▶ _Written request A_:
Repeat word for word the passage of the forum thread on music royalties that starts at "It does make" and ends at "or that song.".

▶ _Excerpt to read_:
========

Second I would like to touch on the platform portion. There are items like iTunes. You have iTunes original, iTunes Plus and MFiT (Mastered for iTunes). The list of contributors will likely be different if a recording is released on more than one of the standards. Regarding digital platforms, There is a whole can of worms here. If one wants to consider a Spotify stream different from a Google Music stream for example, then we must also consider that all digital download containers, methods of encoding including bitrate, codec, sample rate, etc all be different as well.

MB is missing a level of distinction between the recording and release. That is where the ISRC really fits in, at least in my opinion. Then you can have numerous “releases” of streaming when in reality they are all the same release, if that makes sense. Kind of a distinction between the release and the delivery of the release.

Please note that my idea has nothing to do with MusicBrainz. Metadata isn’t going to solve the original problem, it’s a red herring. The only way to solve this mess is through clear contracts.

Each of these mastering jobs is done (or should be done) on a contract. The only legal obligation is between the mastering engineer or company and the copyright holder of the mastered release or recording. The only payments should be between those two parties. Streaming platforms and stores are not in the picture here (unless they are the ones contracting out the mastering).

Streaming platforms shouldn’t just be ripping CD’s and putting them online for streaming, and I really doubt any of them do that. They are in contact with a copyright holder to add recordings or releases to their platform. They agree on a contract, and pay the copyright holder and only the copyright holder. The copyright holder should take care of its own contracts further down the chain.

And this is where it goes wrong in the current system. The music platform is supposed to pay not only the copyright holder they have a contract with, but also a number of contributors like songwriters. But it doesn’t really know these songwriters. There are no contracts between the streaming platform and the songwriters. There is supposed to be metadata, but we all know that is not reliable and never will be. So many of these contributors just don’t get paid and all the companies between the consumer and the songwriter, engineer, producer etc. become extra rich.

It does make sense, but there is a trade-off I think. Adding this extra level also adds complexity for users, and MusicBrainz’ database schema already is very complex. Would the benefits of this extra information outweigh the added difficulty for users? A database with millions of different users and many different use cases is always going to be a compromise.

1 Like

I don’t know if all copyright holders are trustworthy or reliable…
I think artists feel more at ease with current royalty collectors/distributors that are JASRAC, SACEM, GEMA, etc. I think it’s better with third parties, with no “direct interest” in this or that song.

1 Like

Yes, I did go in a different direction than you intended I can see now.

To the last portion on the trade-off, all I can say is the article posted did say the following:
“ATTEMPTS TO CREATE A GLOBAL CENTRALIZED DATABASE FOR SONG METADATA HAVE ALWAYS ENDED IN FAILURE”
My thought would be how to change that, but there is the problem. It takes effort and detailed work, but no one has stepped to the plate as of yet.

To be fair, that is absolutely intentional: our guidelines call for merging remasters. It’s not bad editing.

5 Likes

As witnessed often, most recently: New editors: a guided, staged, self-training approach - LONG - #15 by rvb

And nobody will, so why keep looking for a solution there?

1 Like

Hi all!

A lot of good points have been raised here and the intractability of this problem is quite clear. I’ve spent years thinking about how to make an impact or otherwise improve this mess. It really feels that the incumbent industry doesn’t want any change; they don’t care if artists get paid or not.

I care.

Could something like this allow us to build an parallel universe music industry with proper values and proper rewards for people who do real work?

========

[Records from a collection]
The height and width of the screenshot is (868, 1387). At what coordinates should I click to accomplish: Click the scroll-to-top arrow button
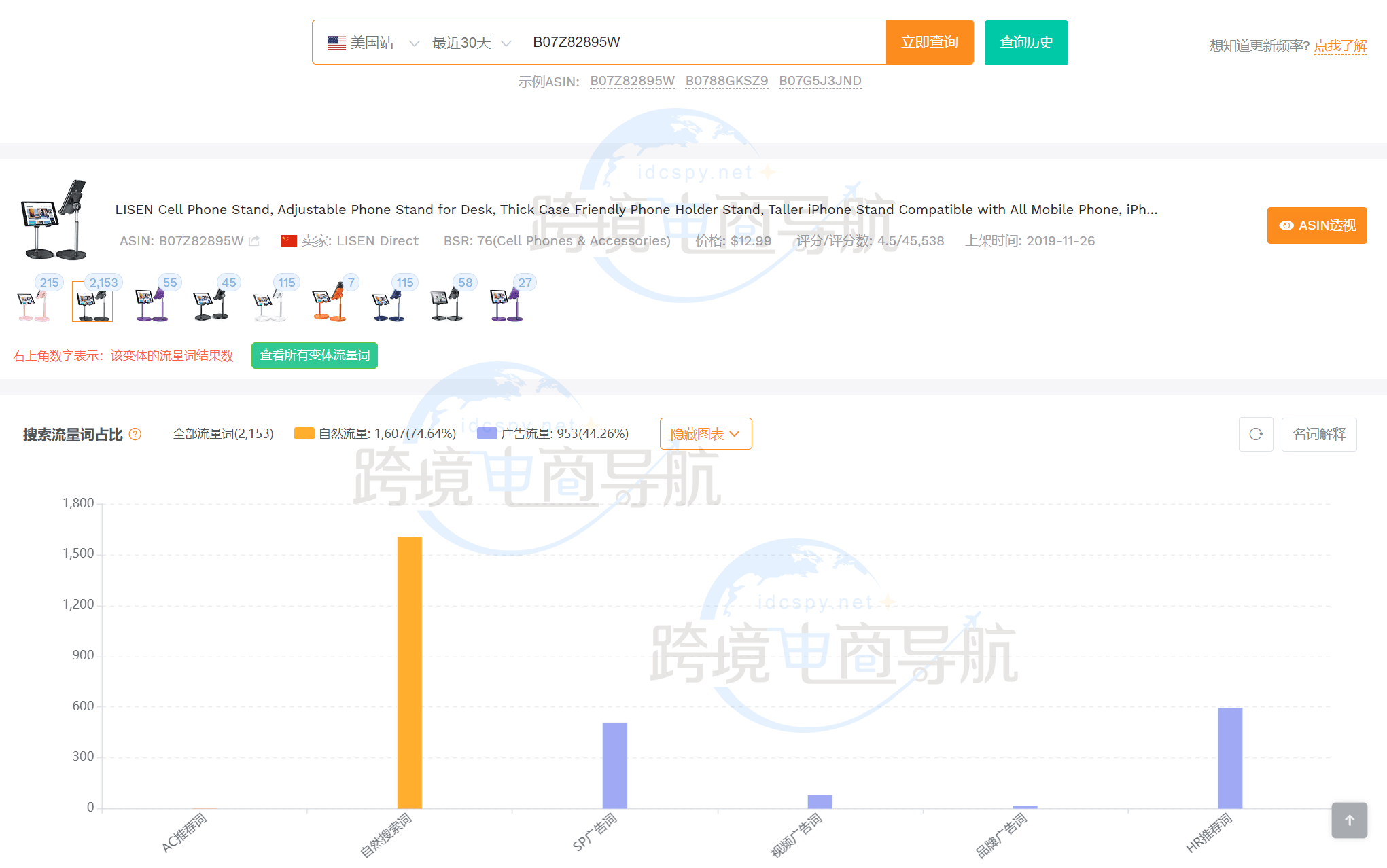tap(1349, 820)
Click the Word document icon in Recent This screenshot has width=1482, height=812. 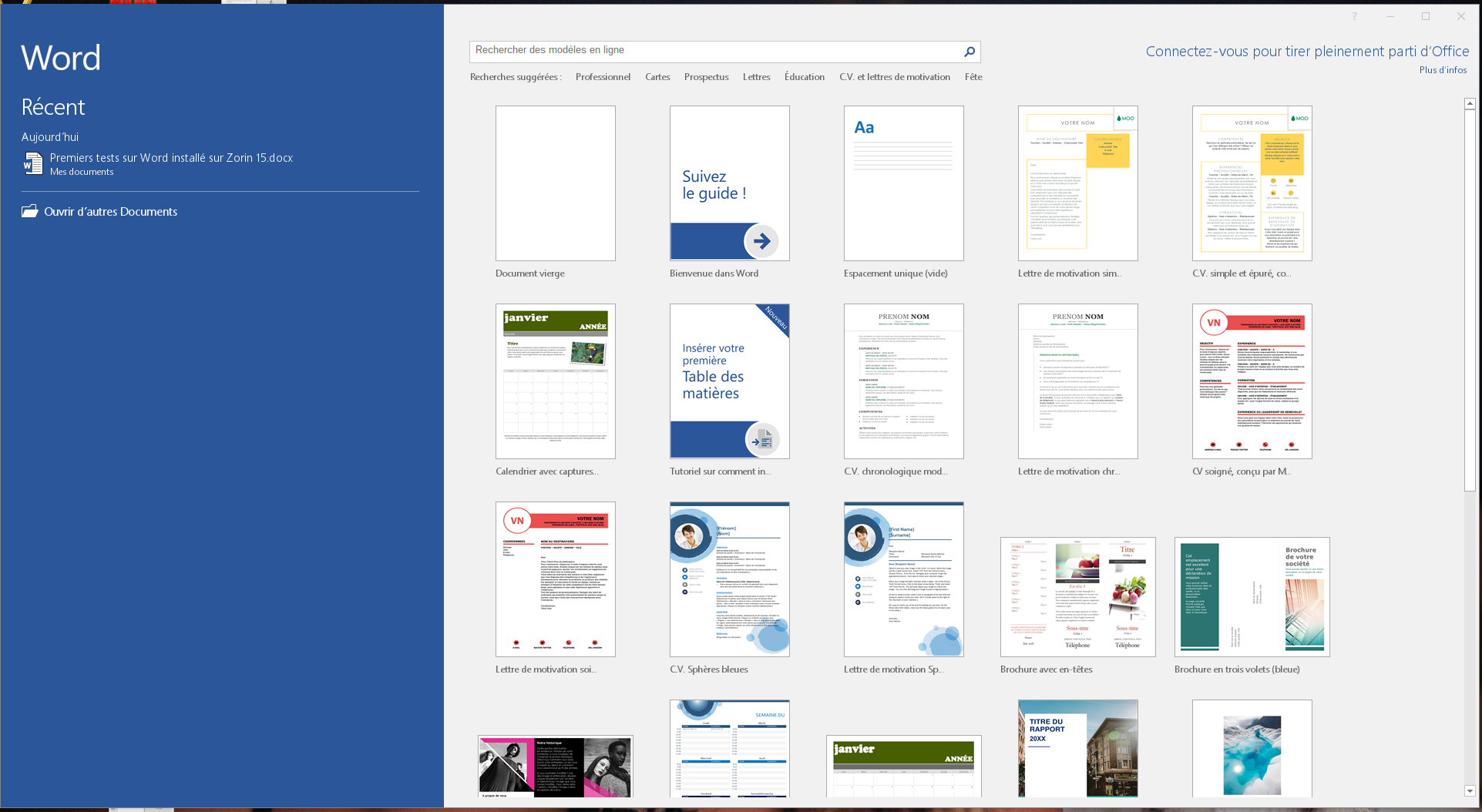(32, 163)
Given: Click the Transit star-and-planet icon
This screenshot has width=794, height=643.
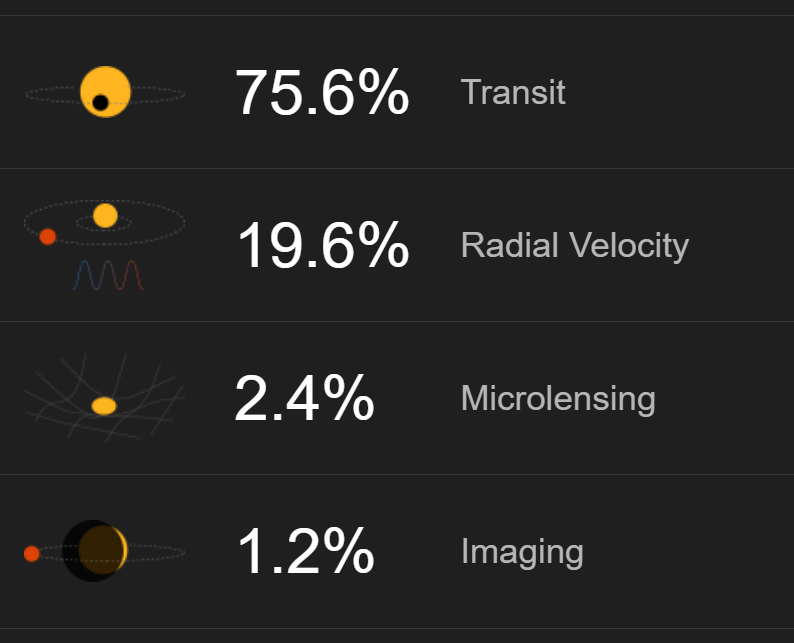Looking at the screenshot, I should click(105, 93).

========

▶ _Written request B_:
Reproduce the lines of the records exactly, starting at the line that contains "Given: Click the Transit star-and-planet icon" and ending at the end of the records, with both ends included. Leave the pictures out.

▶ _Expected output A_:
It does make sense, but there is a trade-off I think. Adding this extra level also adds complexity for users, and MusicBrainz’ database schema already is very complex. Would the benefits of this extra information outweigh the added difficulty for users? A database with millions of different users and many different use cases is always going to be a compromise.

1 Like

I don’t know if all copyright holders are trustworthy or reliable…
I think artists feel more at ease with current royalty collectors/distributors that are JASRAC, SACEM, GEMA, etc. I think it’s better with third parties, with no “direct interest” in this or that song.

▶ _Expected output B_:
Given: Click the Transit star-and-planet icon
This screenshot has width=794, height=643.
Looking at the screenshot, I should click(105, 93).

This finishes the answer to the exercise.